New Opportunities for Tax-Exempt Investors to Participate in Energy Transition


The Inflation Reduction Act of 2022 (the “IRA”) has significantly expanded the opportunities for all renewable energy transactions. It expanded the timeframe for credit availability to 10 years, creating unprecedented certainty for the investment runway.


The IRA also expanded the asset classes eligible for incentives, now adding to wind and solar waste-to-energy facilities, stand-alone battery storage, green hydrogen, clean fuel production, carbon oxide sequestration, zero-emission nuclear power and a number of other clean technologies. In addition, the IRA increased the value of tax incentives, allowing “nesting” of credits within other incentives (e.g., a 30% base investment tax credit, an additional 10% for “domestic content”, an additional 10% for projects built in “energy communities”, etc.).

By qualifying a larger universe of eligible assets, the IRA is projected to increase the market for tax-incentivized investments by 8-10x over the next five years to approximately $80 billion.  


In order to create additional investor demand to fund these projects, the IRA expanded the ranks of qualified investors able to participate in this market by adding tax-exempt investors. Tax-exempt investors are all organizations exempt from tax under section 501(a) of the Internal Revenue Code, such as pension funds, endowments, municipalities, Indian tribal governments, etc. These investors were previously unable to participate in energy transition as so-called tax equity investors because they do not pay taxes.

The IRA now allows these investors to participate by granting them cash pay ‘refunds’ (i.e., direct cash transfers from the government) for the credits they earn through investing in qualified renewable energy projects. These renewable energy projects can be solar, wind, renewable natural gas, battery storage, carbon capture, and all other types of projects supported by the IRA.
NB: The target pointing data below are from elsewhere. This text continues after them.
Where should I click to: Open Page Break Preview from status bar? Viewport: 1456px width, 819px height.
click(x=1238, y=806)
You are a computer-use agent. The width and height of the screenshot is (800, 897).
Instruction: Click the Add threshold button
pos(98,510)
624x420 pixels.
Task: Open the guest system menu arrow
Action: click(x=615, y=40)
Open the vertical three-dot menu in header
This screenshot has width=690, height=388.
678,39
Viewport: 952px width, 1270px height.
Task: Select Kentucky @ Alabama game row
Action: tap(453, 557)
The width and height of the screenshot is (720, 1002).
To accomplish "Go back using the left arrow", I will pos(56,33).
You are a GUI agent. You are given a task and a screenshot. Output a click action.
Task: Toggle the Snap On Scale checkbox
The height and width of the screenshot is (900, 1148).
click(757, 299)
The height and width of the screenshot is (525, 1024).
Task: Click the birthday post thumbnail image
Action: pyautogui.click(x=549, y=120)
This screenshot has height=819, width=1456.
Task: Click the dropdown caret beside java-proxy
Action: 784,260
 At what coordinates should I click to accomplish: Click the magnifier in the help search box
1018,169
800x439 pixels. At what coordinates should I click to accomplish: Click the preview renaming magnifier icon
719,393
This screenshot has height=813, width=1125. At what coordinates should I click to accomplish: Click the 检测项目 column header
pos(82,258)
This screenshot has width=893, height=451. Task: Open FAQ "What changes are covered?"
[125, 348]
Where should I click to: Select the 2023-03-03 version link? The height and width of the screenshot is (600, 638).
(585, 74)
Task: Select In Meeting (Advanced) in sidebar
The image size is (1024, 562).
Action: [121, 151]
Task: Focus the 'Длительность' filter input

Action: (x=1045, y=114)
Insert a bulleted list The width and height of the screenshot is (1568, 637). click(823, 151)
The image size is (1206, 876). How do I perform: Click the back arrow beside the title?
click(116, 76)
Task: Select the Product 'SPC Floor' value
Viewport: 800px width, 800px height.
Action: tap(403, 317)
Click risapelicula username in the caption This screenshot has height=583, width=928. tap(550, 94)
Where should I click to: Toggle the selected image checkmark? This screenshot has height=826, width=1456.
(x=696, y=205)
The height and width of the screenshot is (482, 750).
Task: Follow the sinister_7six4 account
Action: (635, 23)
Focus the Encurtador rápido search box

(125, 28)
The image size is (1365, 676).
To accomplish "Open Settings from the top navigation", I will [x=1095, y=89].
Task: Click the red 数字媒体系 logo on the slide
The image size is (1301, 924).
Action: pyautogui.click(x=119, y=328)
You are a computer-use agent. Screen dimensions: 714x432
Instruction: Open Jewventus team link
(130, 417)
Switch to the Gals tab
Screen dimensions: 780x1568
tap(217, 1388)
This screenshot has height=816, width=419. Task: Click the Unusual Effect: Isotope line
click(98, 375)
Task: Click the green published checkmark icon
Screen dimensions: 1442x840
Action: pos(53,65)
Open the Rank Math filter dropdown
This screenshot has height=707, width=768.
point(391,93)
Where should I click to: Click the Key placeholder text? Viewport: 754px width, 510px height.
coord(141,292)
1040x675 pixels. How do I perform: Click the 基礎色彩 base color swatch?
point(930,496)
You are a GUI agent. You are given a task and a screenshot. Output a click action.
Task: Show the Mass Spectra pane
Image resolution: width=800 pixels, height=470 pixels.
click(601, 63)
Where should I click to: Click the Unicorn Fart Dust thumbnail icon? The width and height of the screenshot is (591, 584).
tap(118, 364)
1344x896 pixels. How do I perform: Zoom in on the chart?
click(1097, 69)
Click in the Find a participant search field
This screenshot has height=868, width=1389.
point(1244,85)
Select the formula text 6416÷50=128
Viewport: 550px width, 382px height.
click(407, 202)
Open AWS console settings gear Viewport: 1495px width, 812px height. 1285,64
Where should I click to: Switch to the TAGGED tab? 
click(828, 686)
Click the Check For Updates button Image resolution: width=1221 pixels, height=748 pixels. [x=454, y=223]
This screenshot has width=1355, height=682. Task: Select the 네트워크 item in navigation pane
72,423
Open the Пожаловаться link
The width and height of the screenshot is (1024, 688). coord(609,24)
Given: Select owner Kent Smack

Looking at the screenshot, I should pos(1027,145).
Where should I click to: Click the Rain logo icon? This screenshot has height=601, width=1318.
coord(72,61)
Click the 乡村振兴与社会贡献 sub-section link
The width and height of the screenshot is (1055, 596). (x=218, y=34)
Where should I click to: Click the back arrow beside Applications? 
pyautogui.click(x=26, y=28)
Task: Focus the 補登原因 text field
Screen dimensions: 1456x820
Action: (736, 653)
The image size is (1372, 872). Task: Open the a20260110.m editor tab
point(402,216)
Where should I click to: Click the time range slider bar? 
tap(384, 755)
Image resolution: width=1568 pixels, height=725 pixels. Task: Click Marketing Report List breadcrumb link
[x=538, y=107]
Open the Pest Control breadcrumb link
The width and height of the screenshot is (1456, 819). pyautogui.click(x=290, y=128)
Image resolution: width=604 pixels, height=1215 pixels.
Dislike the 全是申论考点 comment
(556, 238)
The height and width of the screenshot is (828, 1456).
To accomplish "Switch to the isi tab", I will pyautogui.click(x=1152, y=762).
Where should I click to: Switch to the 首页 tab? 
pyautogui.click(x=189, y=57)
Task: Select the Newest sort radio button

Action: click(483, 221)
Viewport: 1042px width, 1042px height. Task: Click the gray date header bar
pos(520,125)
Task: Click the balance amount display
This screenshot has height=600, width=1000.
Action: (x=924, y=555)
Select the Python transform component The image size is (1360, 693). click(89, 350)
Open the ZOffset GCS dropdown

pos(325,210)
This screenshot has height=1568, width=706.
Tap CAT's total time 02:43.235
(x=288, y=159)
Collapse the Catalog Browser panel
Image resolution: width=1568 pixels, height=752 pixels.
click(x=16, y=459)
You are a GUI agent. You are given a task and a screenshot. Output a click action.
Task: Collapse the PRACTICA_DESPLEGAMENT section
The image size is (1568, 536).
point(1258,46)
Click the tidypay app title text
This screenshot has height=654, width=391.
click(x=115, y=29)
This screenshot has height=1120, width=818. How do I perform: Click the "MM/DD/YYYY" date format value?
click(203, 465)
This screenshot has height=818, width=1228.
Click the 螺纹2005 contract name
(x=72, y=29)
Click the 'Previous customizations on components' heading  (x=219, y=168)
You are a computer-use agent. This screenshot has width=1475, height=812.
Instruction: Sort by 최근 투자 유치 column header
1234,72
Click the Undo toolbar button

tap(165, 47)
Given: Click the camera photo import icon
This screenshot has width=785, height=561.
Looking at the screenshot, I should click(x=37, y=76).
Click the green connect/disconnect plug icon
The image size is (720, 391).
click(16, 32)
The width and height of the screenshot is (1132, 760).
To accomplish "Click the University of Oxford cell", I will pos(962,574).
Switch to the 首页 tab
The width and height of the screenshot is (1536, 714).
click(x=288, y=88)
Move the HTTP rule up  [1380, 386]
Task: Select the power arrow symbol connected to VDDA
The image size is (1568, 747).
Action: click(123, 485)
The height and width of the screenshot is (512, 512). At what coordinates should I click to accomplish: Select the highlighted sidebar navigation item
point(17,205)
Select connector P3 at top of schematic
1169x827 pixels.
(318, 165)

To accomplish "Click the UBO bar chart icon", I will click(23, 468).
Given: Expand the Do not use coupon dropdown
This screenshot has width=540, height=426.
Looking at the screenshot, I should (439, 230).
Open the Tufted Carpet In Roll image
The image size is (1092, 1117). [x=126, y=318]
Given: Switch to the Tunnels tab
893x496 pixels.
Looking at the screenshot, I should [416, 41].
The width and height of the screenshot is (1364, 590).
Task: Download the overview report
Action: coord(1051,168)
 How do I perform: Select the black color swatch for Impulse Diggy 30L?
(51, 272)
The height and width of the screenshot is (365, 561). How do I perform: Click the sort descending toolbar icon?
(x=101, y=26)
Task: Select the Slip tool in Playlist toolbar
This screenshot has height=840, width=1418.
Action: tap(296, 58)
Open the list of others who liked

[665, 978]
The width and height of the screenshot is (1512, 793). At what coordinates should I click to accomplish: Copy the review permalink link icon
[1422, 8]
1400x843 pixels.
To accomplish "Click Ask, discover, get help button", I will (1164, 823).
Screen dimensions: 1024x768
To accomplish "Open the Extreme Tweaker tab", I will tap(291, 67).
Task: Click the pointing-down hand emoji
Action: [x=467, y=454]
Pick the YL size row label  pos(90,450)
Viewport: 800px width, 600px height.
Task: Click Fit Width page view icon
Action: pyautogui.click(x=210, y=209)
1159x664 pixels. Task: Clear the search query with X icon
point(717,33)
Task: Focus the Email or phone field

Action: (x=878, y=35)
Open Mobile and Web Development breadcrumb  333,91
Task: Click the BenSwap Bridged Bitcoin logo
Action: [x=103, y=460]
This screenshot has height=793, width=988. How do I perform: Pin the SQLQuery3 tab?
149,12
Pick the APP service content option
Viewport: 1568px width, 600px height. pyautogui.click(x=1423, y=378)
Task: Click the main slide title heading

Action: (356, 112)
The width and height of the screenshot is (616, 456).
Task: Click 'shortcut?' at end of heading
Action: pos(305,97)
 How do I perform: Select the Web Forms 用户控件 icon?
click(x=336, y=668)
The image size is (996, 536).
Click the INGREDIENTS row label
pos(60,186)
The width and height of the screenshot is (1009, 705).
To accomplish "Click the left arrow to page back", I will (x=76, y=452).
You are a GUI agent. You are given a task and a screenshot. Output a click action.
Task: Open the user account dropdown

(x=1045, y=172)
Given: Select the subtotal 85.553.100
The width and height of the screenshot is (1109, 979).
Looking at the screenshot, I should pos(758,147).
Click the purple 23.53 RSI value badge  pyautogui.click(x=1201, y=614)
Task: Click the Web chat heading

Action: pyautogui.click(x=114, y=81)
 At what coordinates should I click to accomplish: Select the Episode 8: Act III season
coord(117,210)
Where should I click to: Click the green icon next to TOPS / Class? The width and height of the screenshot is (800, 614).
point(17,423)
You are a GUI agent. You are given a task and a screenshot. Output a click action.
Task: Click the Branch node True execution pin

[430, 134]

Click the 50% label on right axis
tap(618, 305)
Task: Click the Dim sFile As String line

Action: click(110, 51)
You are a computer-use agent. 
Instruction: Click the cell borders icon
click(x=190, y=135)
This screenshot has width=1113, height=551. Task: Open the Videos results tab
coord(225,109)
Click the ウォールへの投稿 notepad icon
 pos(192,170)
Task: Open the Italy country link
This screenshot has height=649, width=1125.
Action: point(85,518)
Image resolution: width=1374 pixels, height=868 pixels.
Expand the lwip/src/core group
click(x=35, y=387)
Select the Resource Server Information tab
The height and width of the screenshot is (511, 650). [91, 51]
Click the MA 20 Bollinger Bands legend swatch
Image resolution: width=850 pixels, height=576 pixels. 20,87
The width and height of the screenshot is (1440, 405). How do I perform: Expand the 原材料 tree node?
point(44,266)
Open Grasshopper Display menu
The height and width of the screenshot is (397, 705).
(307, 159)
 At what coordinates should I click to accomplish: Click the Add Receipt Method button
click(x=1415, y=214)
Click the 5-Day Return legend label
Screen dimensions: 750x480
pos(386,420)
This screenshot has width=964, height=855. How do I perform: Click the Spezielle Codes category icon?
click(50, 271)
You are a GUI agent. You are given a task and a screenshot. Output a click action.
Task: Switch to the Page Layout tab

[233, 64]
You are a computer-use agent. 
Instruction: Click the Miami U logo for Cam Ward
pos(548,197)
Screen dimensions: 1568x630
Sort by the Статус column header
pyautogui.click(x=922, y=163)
On June 14, 2023 the Department of the Treasury issued much anticipated proposed and temporary regulations (the “Guidance”) that provide details on how tax-exempt investors can actually participate in renewable transactions. An important takeaway from the Guidance is that the use of partnerships, traditional vehicles for renewable energy investing, is not available to tax-exempt investors for most renewable energy transactions (there is a narrow exception for relatively novel technologies such as clean hydrogen production, carbon sequestration and advance manufacturing).

Most tax-exempt investors who desire to invest in more established technologies will still be able to do it in an arrangement where each investor will hold its investment as a “tenant-in-common”, or through a partnership that has elected to not be treated as a partnership for US federal income tax purposes. This means that tax-exempt investors will not be able to rely on established “tried-and-true” investment vehicles.  Instead, new vehicles are currently being developed by renewable energy professionals and their counsel that will accommodate this new market.Major law firms have sent out client alerts detailing the recently issued final regulations from Treasury. This one from Vinson & Elkins provides a good summary.

Under the Guidance, tax-exempt investors cannot purchase credits from someone else’s deal and still qualify for direct pay. The credits have to come from their own investment. This provision may change in the future since the Treasury has asked for additional comments on this point.

The election to qualify for direct pay is required to be made on the tax return for the year in which the credit was generated. The election must be made on a separate project basis. Once made, the election will be irrevocable for the life of the credit. Each investor must pre-register the credit and include the registration number on its tax return at filing (for a tax-exempt entity, this would not be on an income tax return, but on the information return it usually files with the federal government).

If a tax-exempt entity has financed its investment with government grants or other similar financing sources, such grants will not reduce the amount of the available tax credit subject to direct pay, as long as the sum of the tax credit and the grant do not exceed the basis of the renewable energy project.

Entities electing direct pay are still subject to the five-year recapture rules that generally apply to all renewable energy project investors.